There were 3 things I did that worked wonders for my social life. I began to see that I could actually enjoy life like I was still in college. By following these three simple steps, you can too. (Man, I sound like a late night TV infomercial).
Go to everything you are invited to.
After moping about for two years I realized I’d had the wrong attitude. It was like I was expecting eager people to just knock on my door, as if I had posted an ad on Craigslist looking for new friends. I mean, would anyone even respond to that ad? So, I decided to go to every event I was invited to, even if it didn’t sound like my kind of thing. A $10 concert for an indie band I’ve never heard of? Sure. Within a few months I began to make lifelong friends.
It’s a rather simple formula. You receive a mass invite via Facebook, or through a co-worker, about a party. You attend. Someone there invites you to another massive event. Before you know it the events you get invited to become more and more intimate. It starts with the parties then becomes birthday dinners all the way to baby showers and family game nights.
Making friends is all about repeated exposure. The more you see the same people, the closer you become. Isn’t that how we made friends in college?
Find Your Community.
Don’t you miss those college flyer kiosks where student organizations would post information about upcoming events? I lived off all that free pizza and cookies from those events. I also learned a lot about Chinese and Middle Eastern cultures, child soldiers in Africa, the English teaching opportunities in Japan, etc. Well, with so many online resources nowadays, it’s incredibly easy to find a community of people like you in the same way.
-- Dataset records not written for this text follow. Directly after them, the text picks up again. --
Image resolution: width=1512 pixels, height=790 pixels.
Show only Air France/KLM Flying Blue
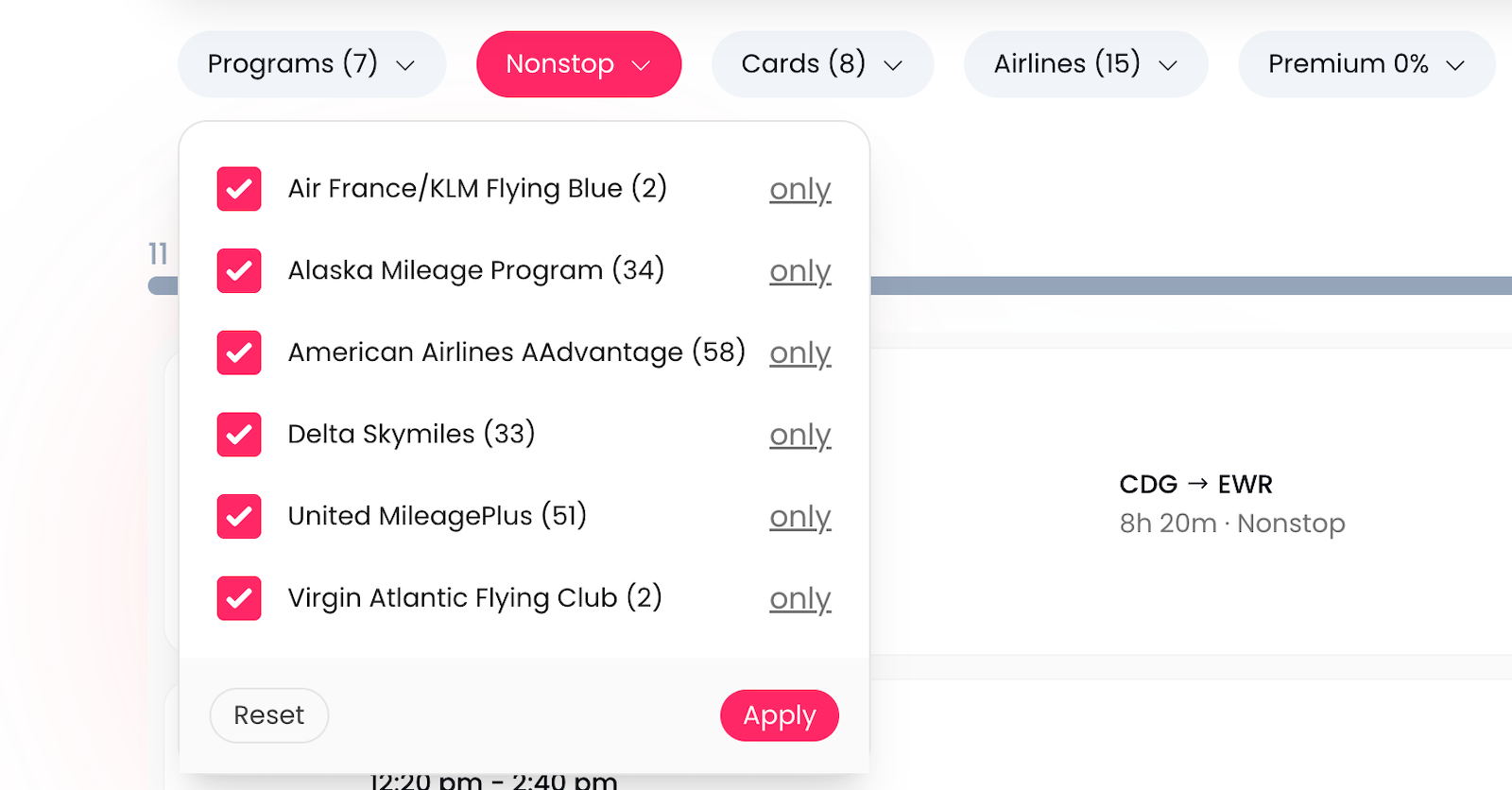[x=799, y=189]
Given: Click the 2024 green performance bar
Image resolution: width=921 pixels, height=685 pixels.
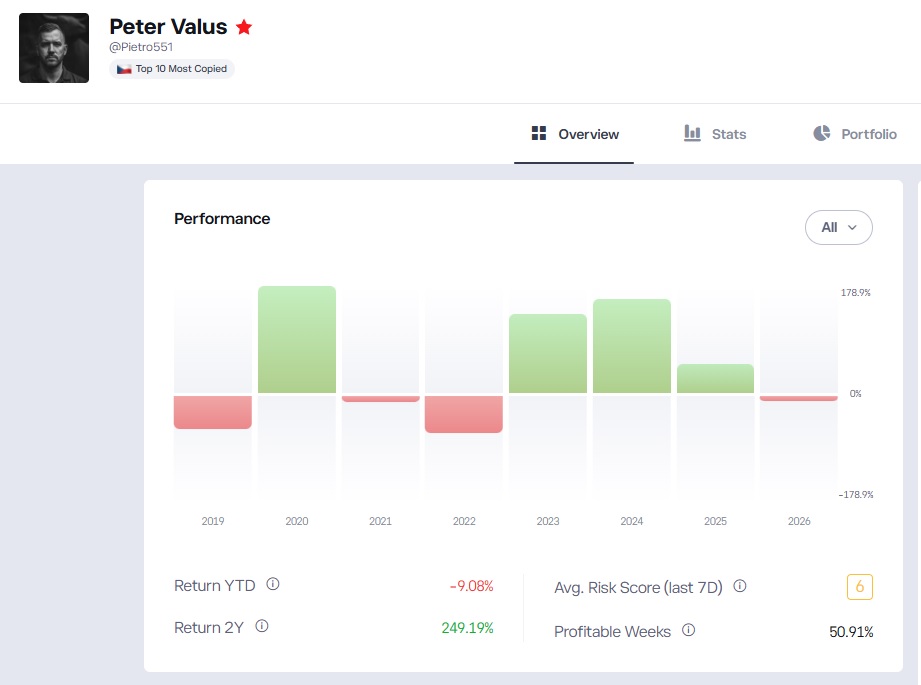Looking at the screenshot, I should pyautogui.click(x=632, y=346).
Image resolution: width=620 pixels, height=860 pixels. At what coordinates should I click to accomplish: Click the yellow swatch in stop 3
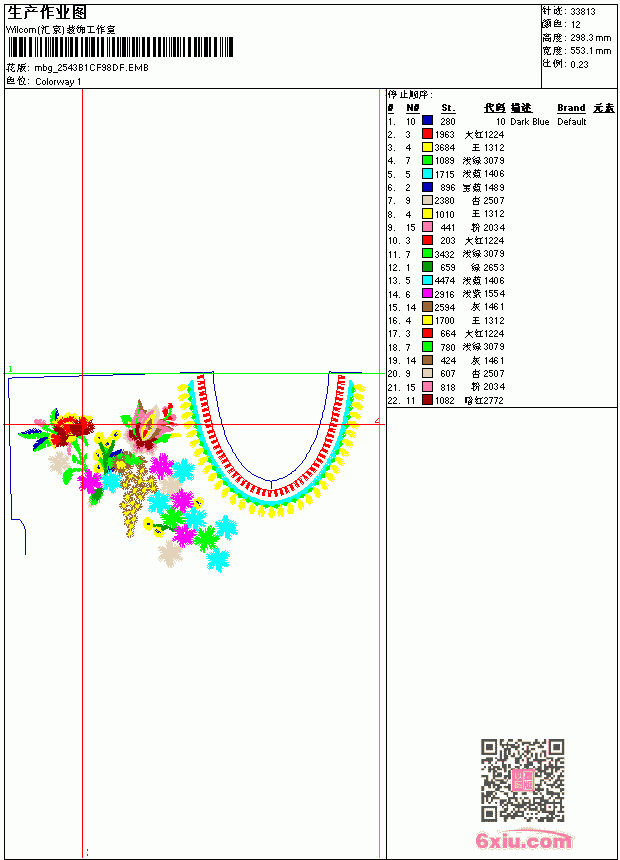click(427, 147)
There are other young women out there who read, watch and discuss the major themes of Game of Thrones (which is so hot! Can guys come too?) and guys who love late night Super Smash Bros sessions (I’m sure someone finds that attractive!), just like you. With numerous social networking sites out there, finding those groups are just a few clicks away.
If you are in your 20’s or 30’s and find that you spend more time watching Game of Thrones episodes with the commentary than interacting with real human beings then perhaps you simply live in the wrong neighborhood. I appreciate my namesake city, Dallas, for what it is but I have no plans to move back.
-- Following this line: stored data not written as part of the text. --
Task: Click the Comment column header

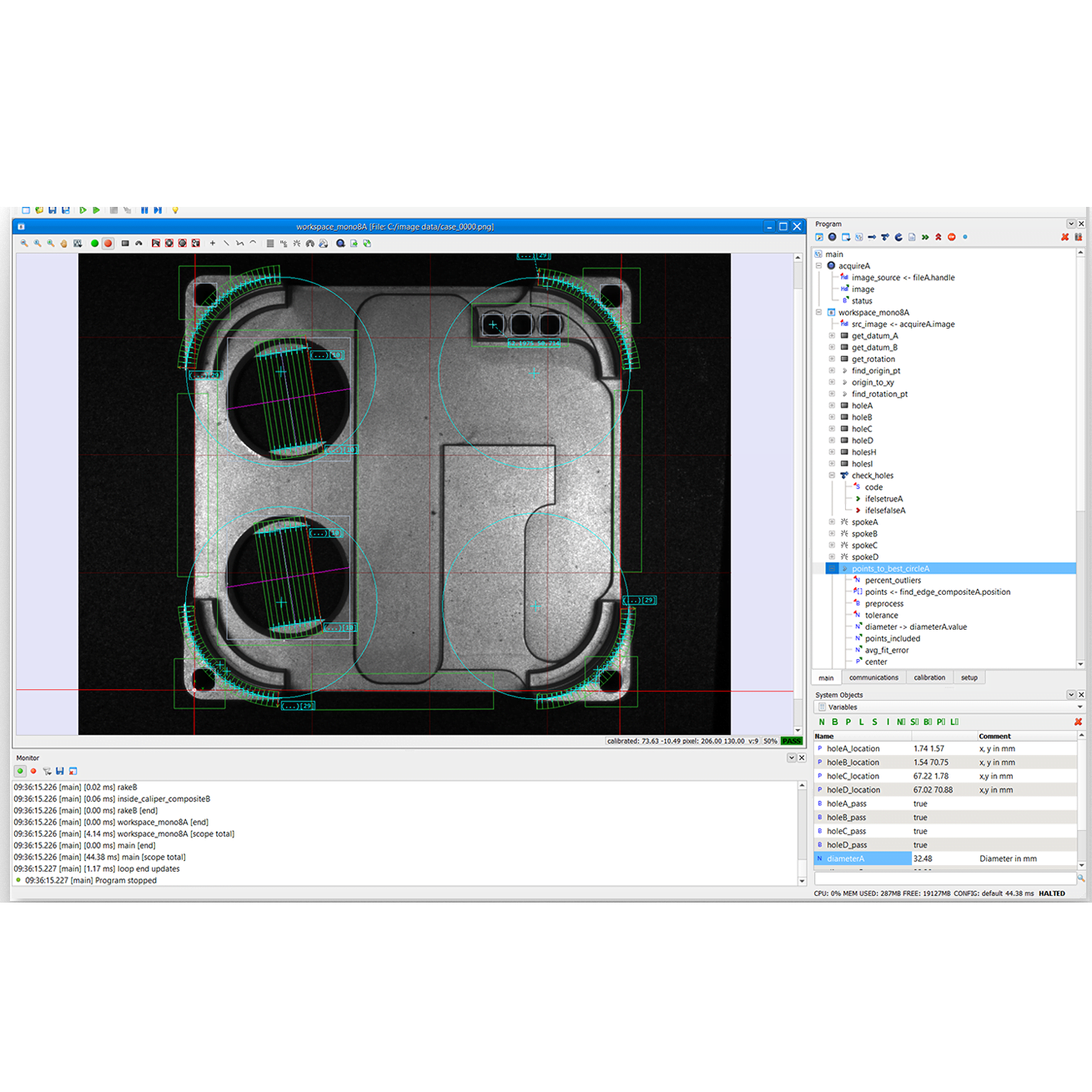Action: (994, 737)
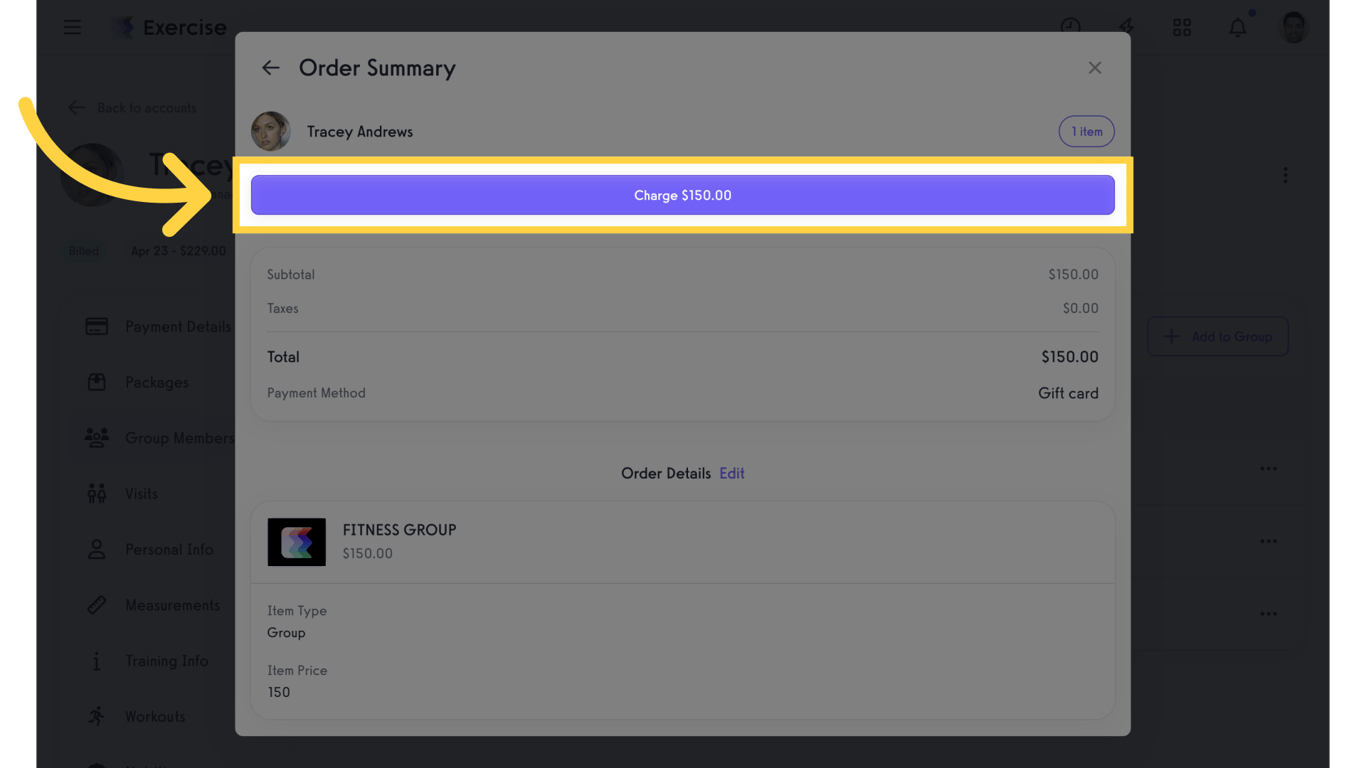The width and height of the screenshot is (1366, 768).
Task: Click the lightning bolt icon in the top bar
Action: tap(1126, 27)
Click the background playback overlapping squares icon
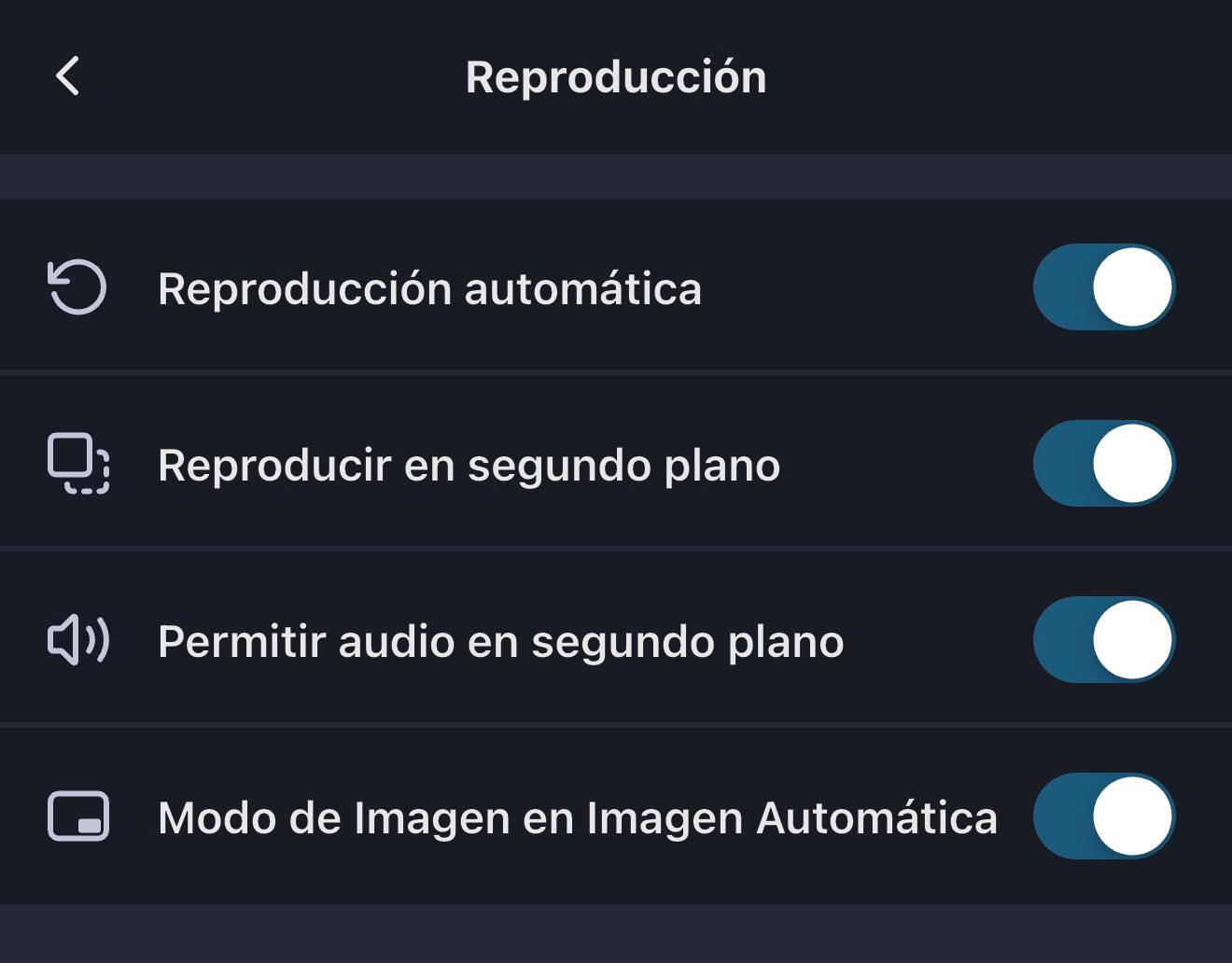The height and width of the screenshot is (963, 1232). click(78, 463)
When I went to Brooklyn I saw that I could wander around the streets at midnight and try vegan cream cheese bagels at a local bakery or the surprisingly good pretzel shake at a café. Or sing a harmonious quartet with a group of strangers. That was one thing I missed about college; the randomness and the ability to hang out with friends on campus at late hours and meet new people. Now my new campus is 70.61 square miles long, according to Wikipedia.
If you are unhappy with life you might consider moving. Cities like Portland, New York, and San Francisco feature excellent spots for young professionals. You might not even have to travel that far. Maybe there’s a hip community of youngsters, or the young at heart, such as yourself in a neighborhood in your city who wouldn’t mind making a new friend. You’re not married, have no kids, no obligations. Take Nike’s advice, don’t suck and just do it.
Go out. Find your niche. Move somewhere new. Do you.